(Fragmento para leer):
· · · ·

Los resultados del plebiscito celebrado este domingo en Chile suponen el cierre de un ciclo político agitado y estéril en ese país. Como se sabe, lo que se consultaba a la población era un segundo proyecto de Constitución, en poco más de un año, para reemplazar a la promulgada en 1981, bajo la dictadura de Augusto Pinochet (1973-1990), aunque reformada en incontables ocasiones (alrededor de 70 veces) en democracia.
El proceso que ahora culmina empezó hace cuatro años, cuando manifestaciones violentas en las que se exigía el cambio de esa Constitución obligaron al gobierno del entonces presidente Sebastián Piñera a convocar, primero, a un referéndum sobre la materia (en el que más del 78% de los participantes se inclinó por ir adelante con la reforma) y luego a las elecciones de convencionales constituyentes, en las que la responsabilidad de escribir el proyecto de nueva Carta Magna le fue confiado a una asamblea de notoria mayoría izquierdista y de independientes que no respondían a ningún partido. Esta produjo un texto que satisfacía sus fantasías ideológicas, pero no las expectativas ciudadanas: fue rechazado en setiembre del 2022 (cuando ya Gabriel Boric había llegado a la presidencia) por una contundente mayoría de más del 61%. Solo un 38,1% de los consultados se mostró a favor de ese texto.
Se llamó entonces a elecciones para conformar un nuevo Consejo Constitucional, esta vez de solo 50 miembros y encargado de proponer un segundo texto. Esos comicios se celebraron en mayo de este año y, en esta ocasión, la mayoría de los elegidos procedía de los predios de la derecha. El producto final, no obstante, tampoco satisfizo a la mayor parte de los chilenos, porque un 55,8% lo rechazó, mientras que solo un 44,2% se mostró dispuesto a aprobarlo. ¿El resultado? Que los chilenos se han quedado con la misma Constitución que tenían cuatro años atrás y que, supuestamente, deploraban.
En el camino, no obstante, mucho se ha perdido. Por un lado, la propiedad pública y privada que fue dañada o destruida durante las manifestaciones que mencionamos al principio. Y, por el otro, algunas de las cifras que hasta hace poco hacían del país del sur una isla de bienestar en el contexto de Latinoamérica. Chile, en efecto, ha dejado en estos años de ser una de las naciones más seguras de esta parte del continente: la tasa de homicidios se ha duplicado y el 90% de las personas (la medición más alta en una década) cree que la criminalidad ha aumentado, según la Encuesta Nacional Urbana de Seguridad Ciudadana. Aumentaron también la burocracia y las regulaciones para los negocios, lo que, como es obvio, afecta el desarrollo de la economía. No se puede ignorar, por último, la cantidad de riqueza que se ha dejado de crear por toda esta situación de incertidumbre política. ¿Y todo para qué? Pues para terminar exactamente en el punto en el que habían empezado.
La culpa, por supuesto, es sobre todo de los políticos, incapaces de llegar a consensos y puntos de encuentro. Pero también queda la sensación de que había y hay cosas más urgentes que resolver que aquellas que plantean estos extensos y agotadores debates. La gente en Chile parece estar harta de sus representantes y la agenda que les quieren imponer.
Lo sucedido en el vecino país parece, en realidad, una fábula. Es decir, una historia que ilustra una lección moral: la moraleja. Los chilenos, al parecer, ya la aprendieron, pero a un costo bastante alto. Enredados desde hace tiempo en un trance similar, los peruanos podríamos, en cambio, tomar nota de esa moraleja y sacar conclusiones importantes antes de que nos arrastren a un proceso que terminaría de seguro con una factura semejante.
Como hemos dicho anteriormente, ninguna Constitución es perfecta y todas pueden ser reformadas siguiendo los caminos que ella ya ha trazado. Esta, por supuesto, es una tarea que suena menos heroica que la de refundar la vida en sociedad, pero es mucho más provechosa y no acaba en frustraciones como la que acaba de sufrir nuestro vecino del sur.

· · · ·

(Registros guardados):
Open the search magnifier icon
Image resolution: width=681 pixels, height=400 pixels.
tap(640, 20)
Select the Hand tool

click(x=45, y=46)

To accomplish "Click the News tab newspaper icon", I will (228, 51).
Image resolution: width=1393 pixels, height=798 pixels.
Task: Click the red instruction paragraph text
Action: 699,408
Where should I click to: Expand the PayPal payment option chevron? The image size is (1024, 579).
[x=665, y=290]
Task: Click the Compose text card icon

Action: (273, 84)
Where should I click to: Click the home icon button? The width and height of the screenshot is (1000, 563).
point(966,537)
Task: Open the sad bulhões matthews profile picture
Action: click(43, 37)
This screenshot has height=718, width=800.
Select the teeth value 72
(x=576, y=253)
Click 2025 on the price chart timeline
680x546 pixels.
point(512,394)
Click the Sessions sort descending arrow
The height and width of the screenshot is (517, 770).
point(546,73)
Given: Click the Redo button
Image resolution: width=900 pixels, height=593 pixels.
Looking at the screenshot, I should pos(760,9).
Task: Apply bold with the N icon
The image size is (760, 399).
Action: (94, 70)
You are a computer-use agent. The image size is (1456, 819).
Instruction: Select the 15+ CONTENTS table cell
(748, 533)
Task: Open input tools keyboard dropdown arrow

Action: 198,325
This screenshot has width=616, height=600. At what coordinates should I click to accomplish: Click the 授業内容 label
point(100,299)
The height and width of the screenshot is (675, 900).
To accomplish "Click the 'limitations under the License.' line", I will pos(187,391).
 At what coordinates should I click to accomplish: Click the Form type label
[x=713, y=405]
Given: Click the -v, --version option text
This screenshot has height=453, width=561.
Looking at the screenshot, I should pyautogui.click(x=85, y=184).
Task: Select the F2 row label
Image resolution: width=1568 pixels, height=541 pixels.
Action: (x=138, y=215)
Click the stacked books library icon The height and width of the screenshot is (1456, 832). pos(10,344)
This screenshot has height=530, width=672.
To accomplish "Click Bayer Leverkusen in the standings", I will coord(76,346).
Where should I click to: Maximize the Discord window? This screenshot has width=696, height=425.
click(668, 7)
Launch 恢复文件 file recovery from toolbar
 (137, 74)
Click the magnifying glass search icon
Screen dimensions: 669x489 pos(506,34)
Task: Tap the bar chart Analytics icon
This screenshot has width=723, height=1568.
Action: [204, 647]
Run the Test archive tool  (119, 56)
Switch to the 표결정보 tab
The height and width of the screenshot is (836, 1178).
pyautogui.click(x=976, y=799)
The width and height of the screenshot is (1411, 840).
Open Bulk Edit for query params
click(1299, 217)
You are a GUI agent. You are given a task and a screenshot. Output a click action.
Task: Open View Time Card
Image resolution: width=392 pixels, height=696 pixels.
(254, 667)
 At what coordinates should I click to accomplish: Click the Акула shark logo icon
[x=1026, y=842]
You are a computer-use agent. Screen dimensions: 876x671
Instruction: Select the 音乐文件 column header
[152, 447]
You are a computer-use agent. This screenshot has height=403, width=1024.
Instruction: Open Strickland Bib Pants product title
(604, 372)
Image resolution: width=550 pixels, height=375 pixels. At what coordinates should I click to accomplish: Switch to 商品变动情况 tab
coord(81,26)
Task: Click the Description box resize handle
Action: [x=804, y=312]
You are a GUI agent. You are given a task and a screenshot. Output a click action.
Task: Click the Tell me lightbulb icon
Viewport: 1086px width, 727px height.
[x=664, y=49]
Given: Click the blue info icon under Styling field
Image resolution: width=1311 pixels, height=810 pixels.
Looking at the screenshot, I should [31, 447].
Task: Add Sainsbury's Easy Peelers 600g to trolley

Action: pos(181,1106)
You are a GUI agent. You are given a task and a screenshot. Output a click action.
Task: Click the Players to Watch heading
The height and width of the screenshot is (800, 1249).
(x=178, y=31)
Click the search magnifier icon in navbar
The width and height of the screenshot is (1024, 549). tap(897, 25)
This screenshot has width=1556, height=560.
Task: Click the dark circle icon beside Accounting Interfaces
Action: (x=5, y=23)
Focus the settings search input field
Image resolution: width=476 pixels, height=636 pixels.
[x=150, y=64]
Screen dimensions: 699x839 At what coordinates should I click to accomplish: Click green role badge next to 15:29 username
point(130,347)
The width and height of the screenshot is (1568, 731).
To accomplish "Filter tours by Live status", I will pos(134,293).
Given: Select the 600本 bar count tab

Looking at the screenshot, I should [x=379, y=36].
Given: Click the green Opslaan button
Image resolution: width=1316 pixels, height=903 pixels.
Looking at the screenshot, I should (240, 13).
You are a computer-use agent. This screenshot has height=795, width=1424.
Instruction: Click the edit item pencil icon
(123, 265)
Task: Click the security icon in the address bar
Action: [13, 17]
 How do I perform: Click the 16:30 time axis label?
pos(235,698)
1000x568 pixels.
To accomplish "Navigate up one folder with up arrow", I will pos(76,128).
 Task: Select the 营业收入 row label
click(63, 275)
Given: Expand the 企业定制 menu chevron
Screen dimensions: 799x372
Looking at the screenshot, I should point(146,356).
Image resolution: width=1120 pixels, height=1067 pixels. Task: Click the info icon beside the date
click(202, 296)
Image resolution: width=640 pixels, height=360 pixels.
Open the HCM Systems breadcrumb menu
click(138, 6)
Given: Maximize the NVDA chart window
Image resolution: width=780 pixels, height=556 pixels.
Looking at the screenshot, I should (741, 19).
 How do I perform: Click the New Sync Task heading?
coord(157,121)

· · · ·

(Instrucciones de la tarea):
Reproduce sin cambios el pasaje del texto sobre el plebiscito en Chile que va desde "Se llamó entonces" hasta "que, supuestamente, deploraban.", con ambos extremos incluidos.

(Respuesta al problema):
Se llamó entonces a elecciones para conformar un nuevo Consejo Constitucional, esta vez de solo 50 miembros y encargado de proponer un segundo texto. Esos comicios se celebraron en mayo de este año y, en esta ocasión, la mayoría de los elegidos procedía de los predios de la derecha. El producto final, no obstante, tampoco satisfizo a la mayor parte de los chilenos, porque un 55,8% lo rechazó, mientras que solo un 44,2% se mostró dispuesto a aprobarlo. ¿El resultado? Que los chilenos se han quedado con la misma Constitución que tenían cuatro años atrás y que, supuestamente, deploraban.